- **EXERCISE PROMPT**: Put the rows from the line containing "Task: Add a new sheet with the plus icon" through the line containing "Action: [x=206, y=477]" into a JSON list of strings, one string per line, with blank lines left out. Leave the pictures out of the answer.

- **THE INPUT**:
===============
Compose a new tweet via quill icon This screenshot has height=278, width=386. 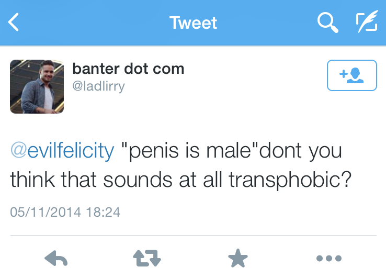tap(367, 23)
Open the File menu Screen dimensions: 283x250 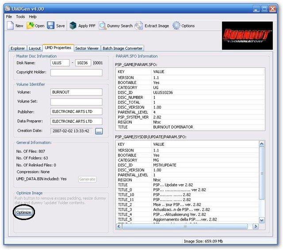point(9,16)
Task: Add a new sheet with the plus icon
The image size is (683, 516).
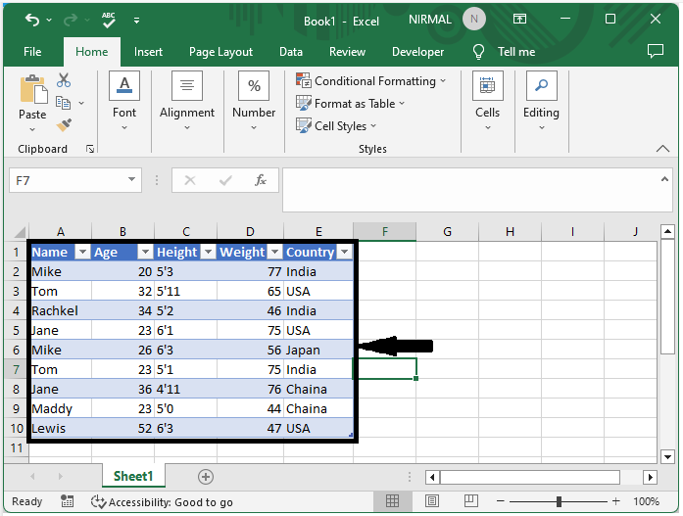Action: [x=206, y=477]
===============
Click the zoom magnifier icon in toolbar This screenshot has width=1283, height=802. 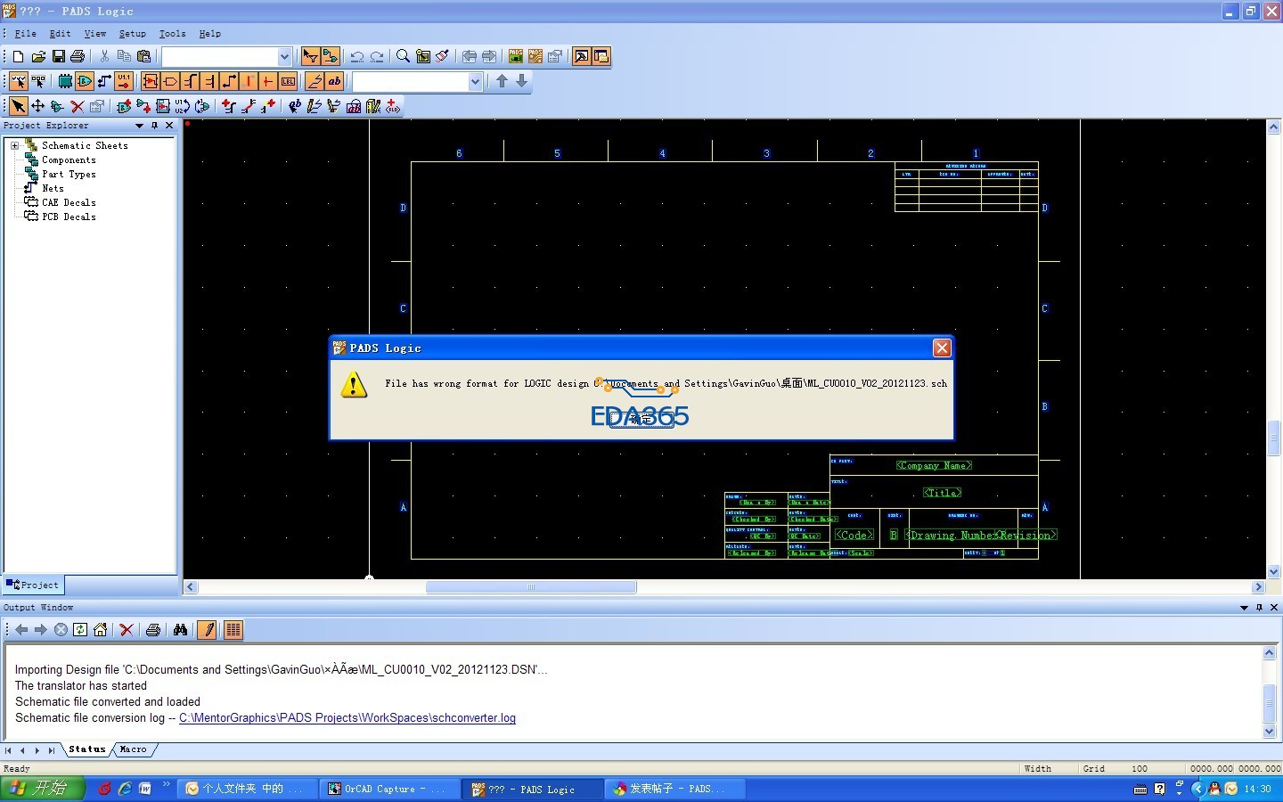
===============
- **THE SOLUTION**:
[
  "Task: Add a new sheet with the plus icon",
  "The image size is (683, 516).",
  "Action: [x=206, y=477]"
]